* WHAT IS NEEDED
Only one stretch of the records below is wanted: the lines from the one holding "This screenshot has width=821, height=615." through the one holding "Task: Click the Length row label". Return it exactly, both ends included.
BEGIN GIVEN INFORMATION
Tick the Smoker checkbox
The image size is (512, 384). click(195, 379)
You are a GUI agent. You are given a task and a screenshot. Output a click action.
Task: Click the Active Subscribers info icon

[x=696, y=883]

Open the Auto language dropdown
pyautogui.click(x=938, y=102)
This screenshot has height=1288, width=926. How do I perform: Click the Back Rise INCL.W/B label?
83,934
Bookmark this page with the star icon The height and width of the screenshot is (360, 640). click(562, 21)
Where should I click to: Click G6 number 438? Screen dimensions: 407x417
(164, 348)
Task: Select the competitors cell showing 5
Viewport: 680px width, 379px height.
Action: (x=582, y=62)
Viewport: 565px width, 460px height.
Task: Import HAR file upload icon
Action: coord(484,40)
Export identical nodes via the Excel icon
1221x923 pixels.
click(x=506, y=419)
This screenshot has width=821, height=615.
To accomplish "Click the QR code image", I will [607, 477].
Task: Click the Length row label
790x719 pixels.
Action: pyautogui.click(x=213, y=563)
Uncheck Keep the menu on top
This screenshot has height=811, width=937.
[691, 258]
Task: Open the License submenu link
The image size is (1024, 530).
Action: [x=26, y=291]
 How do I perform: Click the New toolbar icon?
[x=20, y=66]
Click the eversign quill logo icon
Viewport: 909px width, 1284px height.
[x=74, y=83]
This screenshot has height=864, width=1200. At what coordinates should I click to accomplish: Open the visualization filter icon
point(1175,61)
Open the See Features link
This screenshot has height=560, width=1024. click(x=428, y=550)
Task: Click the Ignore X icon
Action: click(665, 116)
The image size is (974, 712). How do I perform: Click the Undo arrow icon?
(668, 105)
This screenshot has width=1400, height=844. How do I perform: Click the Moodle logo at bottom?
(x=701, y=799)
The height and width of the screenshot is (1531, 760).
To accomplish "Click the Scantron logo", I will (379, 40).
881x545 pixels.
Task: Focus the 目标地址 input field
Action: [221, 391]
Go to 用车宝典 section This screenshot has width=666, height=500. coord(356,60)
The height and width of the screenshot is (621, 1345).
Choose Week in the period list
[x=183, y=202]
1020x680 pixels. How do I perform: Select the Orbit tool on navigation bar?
END GIVEN INFORMATION
* REPLY TO THE TASK
This screenshot has width=821, height=615.
To accomplish "Click the QR code image", I will [607, 477].
Task: Click the Length row label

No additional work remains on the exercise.